Cene segrete, workshop da alchimisti e la cucina anti-moda: c'è fermento a Bologna!
cena di fermentati (cocktail e cibo) alla Scuderia |
Sono sincera nel dire che non ho capito subito quello che Pina Siotto sta combinando da qualche anno. Mi è stato ben chiaro da subito, che le sue dimissioni dal Centro Natura qualche mese fa, non avevano a che fare con "problemi con la proprietà", come sempre più spesso avviene in questo mondo affascinante e al contempo balordo della cucina. La cuoca vegetariana, vera indagatrice del mondo naturale (con un'estensione che va ben oltre il proprio orto), voleva avere più tempo per esplorare nuovi ambiti culinari, per crescere insomma. E, oltre ad aver rinnovato quest'anno la direzione del suo corso di formazione nella ristorazione Veg-Vegetariana, Siotto lancia proprio domani pomeriggio in città, il primo summit sulle fermentazioni tradizionali giapponesi in cucina, in collaborazione con l’Associazione Washoku Kentei-certificazione sulla cultura del cibo giapponese, da Scarto, il primo "zero waste bar" bolognese in via della Braina 11/a, che serve cibi e cocktail fermentati e che per l'occasione ospiterà Marco Fortunato e Nicolò Pagnanelli. Ma non è tutto: il 12 dicembre, alla Scuderia, ci sarà una "Koji Dinner" promossa dal Food Alchemist Lab. Infine dal 4 al 6 febbraio allo spazio Eta Beta in via Battirame 11, "Kojiology", workshop della maestra giapponese Malica Ferments.

> [Contenuto del dataset]
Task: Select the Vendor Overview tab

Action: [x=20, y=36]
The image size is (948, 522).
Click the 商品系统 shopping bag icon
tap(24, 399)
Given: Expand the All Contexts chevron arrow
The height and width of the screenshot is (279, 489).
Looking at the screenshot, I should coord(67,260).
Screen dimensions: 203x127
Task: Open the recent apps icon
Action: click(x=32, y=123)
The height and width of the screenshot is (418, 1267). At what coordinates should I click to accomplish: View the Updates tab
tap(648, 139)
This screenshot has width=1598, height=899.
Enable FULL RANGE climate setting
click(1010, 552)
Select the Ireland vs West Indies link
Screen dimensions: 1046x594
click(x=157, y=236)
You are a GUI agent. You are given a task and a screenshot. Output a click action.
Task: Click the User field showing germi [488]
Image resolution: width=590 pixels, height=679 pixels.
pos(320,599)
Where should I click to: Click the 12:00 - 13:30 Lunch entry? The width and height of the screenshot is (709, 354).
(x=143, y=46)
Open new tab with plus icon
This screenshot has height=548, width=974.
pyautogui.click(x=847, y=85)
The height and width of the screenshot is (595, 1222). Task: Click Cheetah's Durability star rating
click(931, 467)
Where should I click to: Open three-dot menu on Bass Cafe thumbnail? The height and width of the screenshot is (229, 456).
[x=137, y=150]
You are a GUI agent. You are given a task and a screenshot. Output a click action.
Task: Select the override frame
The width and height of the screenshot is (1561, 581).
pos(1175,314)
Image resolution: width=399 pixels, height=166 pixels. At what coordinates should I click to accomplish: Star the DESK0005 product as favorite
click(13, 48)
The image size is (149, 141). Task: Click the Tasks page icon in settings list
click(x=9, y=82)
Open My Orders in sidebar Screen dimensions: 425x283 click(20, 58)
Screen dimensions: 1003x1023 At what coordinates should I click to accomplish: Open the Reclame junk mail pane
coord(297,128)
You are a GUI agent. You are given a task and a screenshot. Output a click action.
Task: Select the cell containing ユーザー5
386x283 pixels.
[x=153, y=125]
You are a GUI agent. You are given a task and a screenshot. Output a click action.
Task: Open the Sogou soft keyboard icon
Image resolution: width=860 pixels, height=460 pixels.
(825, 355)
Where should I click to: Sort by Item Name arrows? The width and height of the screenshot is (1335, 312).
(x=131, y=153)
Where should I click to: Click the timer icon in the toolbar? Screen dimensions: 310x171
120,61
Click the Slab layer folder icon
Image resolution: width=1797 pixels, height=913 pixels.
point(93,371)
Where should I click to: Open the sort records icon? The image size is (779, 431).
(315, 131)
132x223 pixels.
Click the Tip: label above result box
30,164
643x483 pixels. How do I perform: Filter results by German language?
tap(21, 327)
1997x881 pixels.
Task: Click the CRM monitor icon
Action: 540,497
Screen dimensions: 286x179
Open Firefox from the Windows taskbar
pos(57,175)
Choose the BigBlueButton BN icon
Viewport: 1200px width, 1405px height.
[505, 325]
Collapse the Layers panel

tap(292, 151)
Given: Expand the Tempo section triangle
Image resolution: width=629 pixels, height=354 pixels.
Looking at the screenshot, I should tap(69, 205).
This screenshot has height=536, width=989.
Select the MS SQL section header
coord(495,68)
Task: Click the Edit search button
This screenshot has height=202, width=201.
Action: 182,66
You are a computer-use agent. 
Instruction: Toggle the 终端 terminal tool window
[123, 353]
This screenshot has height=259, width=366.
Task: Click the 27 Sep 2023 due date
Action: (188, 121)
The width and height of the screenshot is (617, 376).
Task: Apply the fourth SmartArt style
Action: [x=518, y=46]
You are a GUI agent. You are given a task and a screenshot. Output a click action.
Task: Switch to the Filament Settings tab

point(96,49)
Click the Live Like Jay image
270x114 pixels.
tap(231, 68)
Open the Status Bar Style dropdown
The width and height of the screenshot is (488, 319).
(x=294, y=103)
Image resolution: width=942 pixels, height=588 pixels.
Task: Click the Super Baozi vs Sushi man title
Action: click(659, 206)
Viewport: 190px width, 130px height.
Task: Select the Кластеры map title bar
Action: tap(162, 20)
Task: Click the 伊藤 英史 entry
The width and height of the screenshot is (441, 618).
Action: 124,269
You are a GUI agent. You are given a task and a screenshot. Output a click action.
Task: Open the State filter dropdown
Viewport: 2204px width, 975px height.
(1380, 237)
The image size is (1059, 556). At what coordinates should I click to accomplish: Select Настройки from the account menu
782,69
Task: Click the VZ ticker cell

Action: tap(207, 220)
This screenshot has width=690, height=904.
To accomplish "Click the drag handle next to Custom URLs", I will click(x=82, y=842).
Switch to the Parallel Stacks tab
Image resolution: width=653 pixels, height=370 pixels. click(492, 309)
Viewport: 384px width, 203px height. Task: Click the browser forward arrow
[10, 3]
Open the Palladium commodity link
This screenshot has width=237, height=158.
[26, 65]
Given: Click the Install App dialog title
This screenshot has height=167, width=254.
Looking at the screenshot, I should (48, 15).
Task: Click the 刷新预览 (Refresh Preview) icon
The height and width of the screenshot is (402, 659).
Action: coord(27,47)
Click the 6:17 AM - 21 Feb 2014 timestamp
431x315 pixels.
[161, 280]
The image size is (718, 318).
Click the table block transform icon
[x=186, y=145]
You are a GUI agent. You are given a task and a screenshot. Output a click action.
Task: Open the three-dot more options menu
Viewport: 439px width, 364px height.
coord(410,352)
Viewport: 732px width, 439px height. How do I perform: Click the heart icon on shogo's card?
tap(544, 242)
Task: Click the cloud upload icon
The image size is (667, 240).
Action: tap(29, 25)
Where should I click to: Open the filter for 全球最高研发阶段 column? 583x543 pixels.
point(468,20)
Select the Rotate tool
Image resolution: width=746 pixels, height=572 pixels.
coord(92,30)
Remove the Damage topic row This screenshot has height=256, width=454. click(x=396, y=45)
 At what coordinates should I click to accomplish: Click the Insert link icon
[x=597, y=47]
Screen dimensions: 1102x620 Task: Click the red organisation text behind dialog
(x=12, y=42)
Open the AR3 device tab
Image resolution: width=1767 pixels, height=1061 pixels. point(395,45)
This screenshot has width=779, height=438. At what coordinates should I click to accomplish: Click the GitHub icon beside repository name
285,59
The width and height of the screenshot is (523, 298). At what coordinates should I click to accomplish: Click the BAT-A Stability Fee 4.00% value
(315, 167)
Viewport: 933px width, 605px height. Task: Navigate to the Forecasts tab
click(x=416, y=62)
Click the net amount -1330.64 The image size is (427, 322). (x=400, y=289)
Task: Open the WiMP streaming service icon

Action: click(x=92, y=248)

> [Compito assegnato 1] Secondo l'articolo sul fermento gastronomico a Bologna, in quale via si trova Scarto?
> [Compito assegnato 2] Prosegua l'articolo sul fermento gastronomico a Bologna dopo la sua ultima frase.

> [Risposta al compito 1] In via della Braina 11/a.

> [Risposta al compito 2]
Ma vi dicono qualcosa questi nomi? Sentite il mondo della fermentazione come ambito da iniziati? Un po' le cose stanno proprio così ed è per questo che ho pensato di approfondire la faccenda, ponendo qualche domanda a Pina Siotto, davanti a un calice di Kombucha.
ravioli in brodo di tamari del Food Alchemist lab |
Pina cos'è il Koji?
E' un fungo filamentoso, una muffa, che viene utilizzato in alcune cucine dell'asia orientale per trasformare diversi prodotti vegetali, soprattutto cereali e legumi. E' alla base della cucina giapponese, per la produzione del Miso, della salsa di soia, dell'aceto di riso, del sakè e di tantissimi altri cibi della cucina tradizionale nipponica, ovvero Washoku, che non conosciamo nella quotidianità. Si fanno tantissime cose, anche marinate, per conservare e trasformare diversi cibi, non solo soia e cereali.
Perché hai iniziato a esplorare questo campo culinario?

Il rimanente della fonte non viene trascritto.